The Technion Thermoelectric Materials Research Group develops new materials for TE energy conversion by designing their thermal and electronic transport properties employing microstructure modifications. Herein, we focus on application of radioisotope thermoelectric generators (RTGs) for electrical power supply for either space rovers or deep space missions, where solar energy is unavailable. By conversion of heat emitted from long-lifetime radioactive isotope sources, RTGs are able to power the electronic systems of such rovers, e.g. NASA’s land rover Perseverance, which landed on Mars on Feb. 18, 2021.

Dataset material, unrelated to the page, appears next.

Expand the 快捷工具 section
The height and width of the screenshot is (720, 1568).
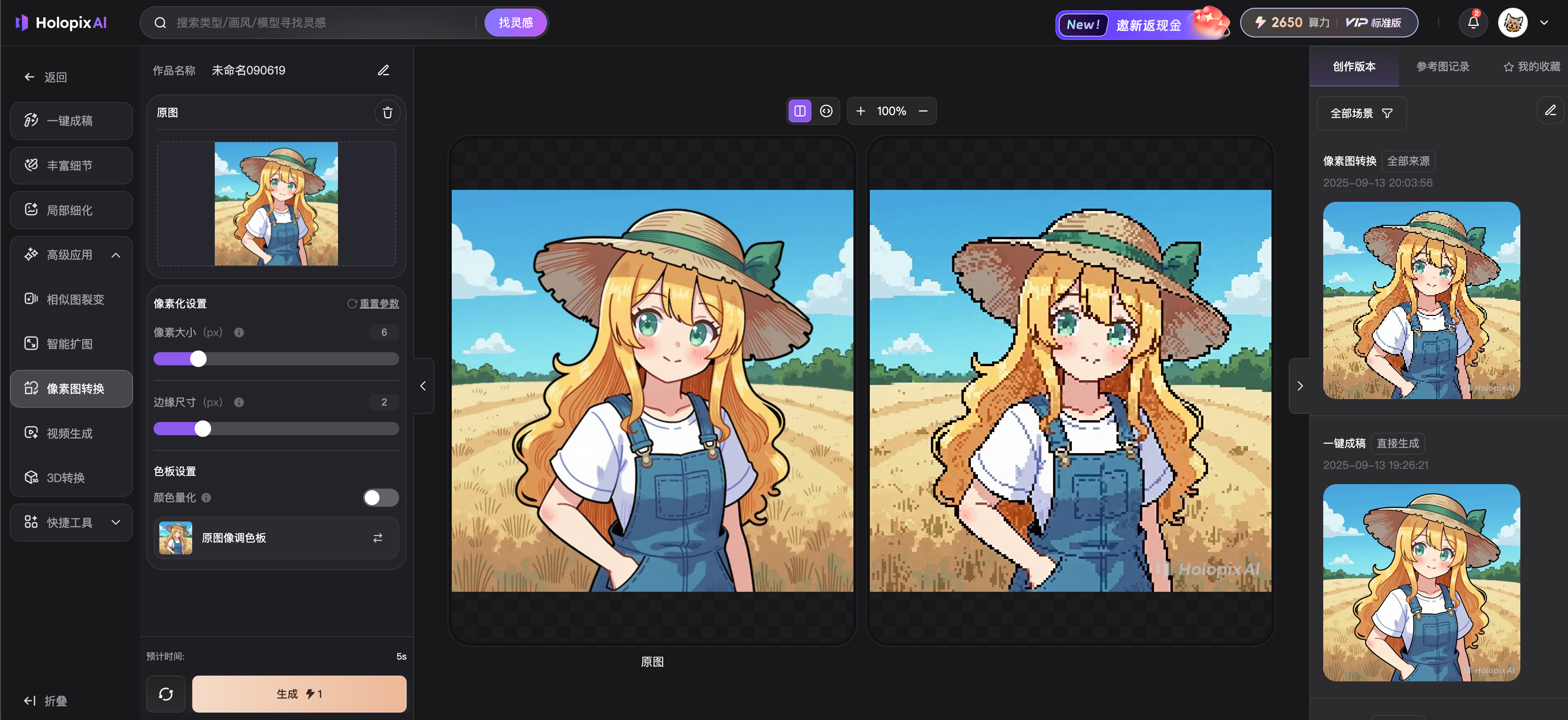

RTGs, however, exhibit conversion efficiencies of only 3-7% and can supply power levels around 100-200 W, where much power is lost via excess heat through radiation fins. The electrical power output is a function of the thermal properties and geometric design of the RTG package, the temperature of each junction, and the electronic and thermal transport properties of the TE materials. Enhancing the conversion efficiency of RTGs together with extending their lifetimes are the most desirable goals involving materials research.
We develop lead-telluride (PbTe) based compounds with improved transport properties, focusing on a combined experimental and computational study of the kinetics of microstructure evolutionin Ag- and Cu-alloyed PbTe, which is expected to guide us in design of improved, thermally-stable RTGs for space applications.